El Pacto Fiscal


Al conocerse la propuesta del Grupo Promotor del Diálogo Fiscal para alcanzar en el corto plazo un Pacto Fiscal que no sólo asegure la captación de ingresos, sino que además ofrezca certeza para los próximos años respecto al tema tributario, hay que decir que se hacen planteamientos que van en la dirección correcta y que ojalá tengamos como sociedad la madurez necesaria para entender que es preciso que asumamos el compromiso, de acuerdo a nuestras posibilidades, de contribuir con el financiamiento del desarrollo del paí­s.


Sostenemos que todos los paí­ses que han alcanzado desarrollo han pasado por la captación de recursos para invertir en la infraestructura fí­sica de la nación y para mejorar las condiciones de su población en temas puntuales como educación y salud. No hay un ejemplo en el mundo en el que se haya alcanzado una condición de igualdad de oportunidades para todos los habitantes del paí­s mediante la economí­a del derrame que pretende que la mayor ganancia de los más ricos irá beneficiando a los menos favorecidos precisamente por el derrame de las ganancias.
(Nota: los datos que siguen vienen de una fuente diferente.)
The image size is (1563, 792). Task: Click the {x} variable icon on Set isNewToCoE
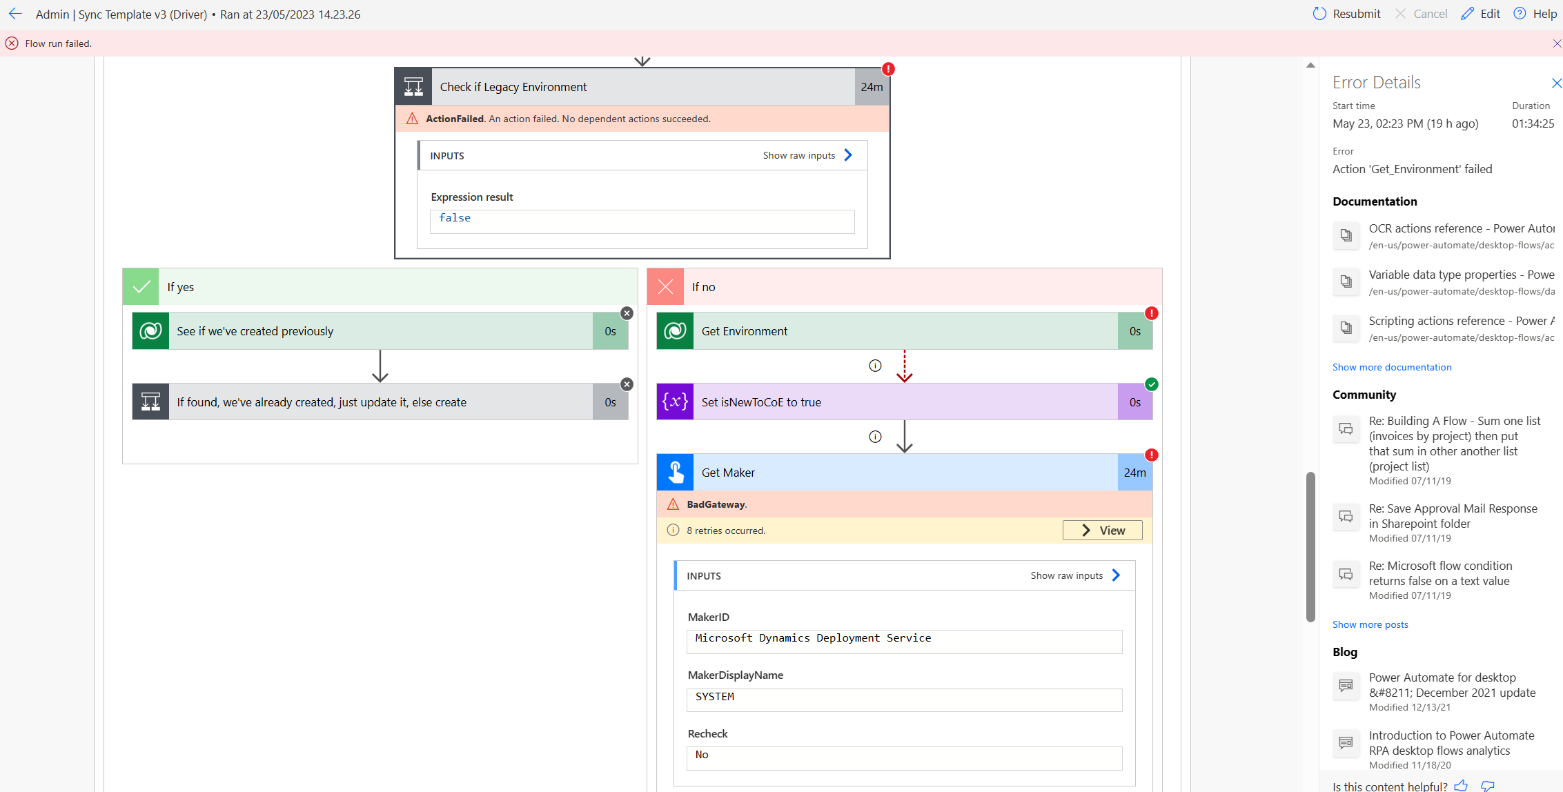(x=674, y=402)
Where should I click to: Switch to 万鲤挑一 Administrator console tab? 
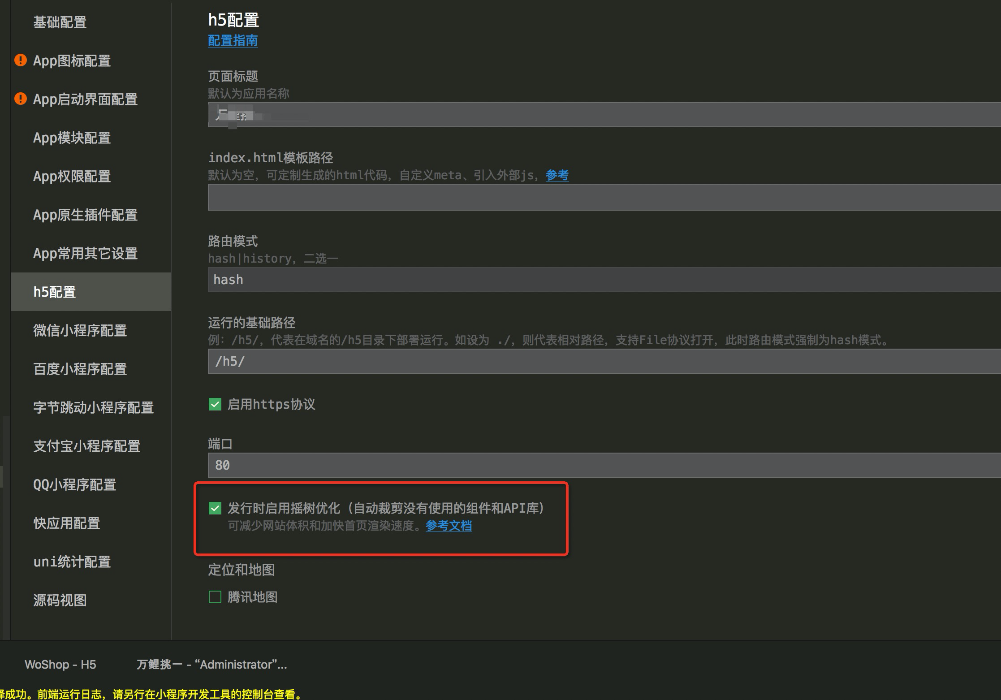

Todo paí­s que ha alcanzado desarrollo tuvo que invertir fuertes sumas de dinero en crear las condiciones para que pudiera producirse el crecimiento económico.

Y eso es lo que no queremos entender los guatemaltecos, porque mientras en paí­ses donde ya está hecho el mayor gasto, social y fí­sico, se pregona que deben reducirse impuestos para que los trabajadores se beneficien del derrame provocado por las mayores ganancias empresariales, en lugares donde todaví­a hace falta poner los cimientos del desarrollo esa tesis resulta evidente y burdamente absurda.

Porque aquí­ basta ver los indicadores que tenemos en materia de desarrollo humano, de acuerdo con los parámetros que fija el Programa de Naciones Unidas para el Desarrollo, para darnos cuenta que estamos en pañales y que nos falta mucho por hacer. El concepto de una deuda social es cientí­ficamente correcto y así­ lo debemos entender porque si no invertimos en nuestra gente y en mejorar las condiciones de nuestra infraestructura, estaremos en desventaja sobre todo ahora que la globalización económica impone condiciones de competencia mucho más duras que antes.

Puede haber otras ideas y pueden tenerse criterios más o menos divergentes por el tipo de impuesto que se plantee, especialmente en el debate entre directos e indirectos. Pero lo que no se puede cuestionar es que Guatemala necesita de más aporte de más ciudadanos para empezar a desarrollarse justa y equitativamente y que la propuesta va en la dirección correcta.